[Data entries start]

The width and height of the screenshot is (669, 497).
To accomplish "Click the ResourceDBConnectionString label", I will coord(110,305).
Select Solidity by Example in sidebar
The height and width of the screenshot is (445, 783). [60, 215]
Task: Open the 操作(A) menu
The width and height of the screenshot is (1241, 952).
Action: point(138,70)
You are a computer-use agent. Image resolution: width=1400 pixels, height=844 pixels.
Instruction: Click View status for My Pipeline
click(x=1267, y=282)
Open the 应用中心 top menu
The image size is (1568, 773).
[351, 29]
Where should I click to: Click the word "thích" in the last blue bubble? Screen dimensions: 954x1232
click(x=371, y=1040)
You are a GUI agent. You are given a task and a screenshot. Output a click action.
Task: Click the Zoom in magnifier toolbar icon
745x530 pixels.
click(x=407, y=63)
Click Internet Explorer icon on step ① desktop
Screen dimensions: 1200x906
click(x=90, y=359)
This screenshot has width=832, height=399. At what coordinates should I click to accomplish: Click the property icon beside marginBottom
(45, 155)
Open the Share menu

[Data entries end]

Task details =>
Reproduce every row above line for line, changing nothing.

Answer to the problem =>
The width and height of the screenshot is (669, 497).
To accomplish "Click the ResourceDBConnectionString label", I will coord(110,305).
Select Solidity by Example in sidebar
The height and width of the screenshot is (445, 783). [60, 215]
Task: Open the 操作(A) menu
The width and height of the screenshot is (1241, 952).
Action: point(138,70)
You are a computer-use agent. Image resolution: width=1400 pixels, height=844 pixels.
Instruction: Click View status for My Pipeline
click(x=1267, y=282)
Open the 应用中心 top menu
The image size is (1568, 773).
[351, 29]
Where should I click to: Click the word "thích" in the last blue bubble? Screen dimensions: 954x1232
click(x=371, y=1040)
You are a GUI agent. You are given a task and a screenshot. Output a click action.
Task: Click the Zoom in magnifier toolbar icon
745x530 pixels.
click(x=407, y=63)
Click Internet Explorer icon on step ① desktop
Screen dimensions: 1200x906
click(x=90, y=359)
This screenshot has width=832, height=399. At what coordinates should I click to accomplish: Click the property icon beside marginBottom
(45, 155)
Open the Share menu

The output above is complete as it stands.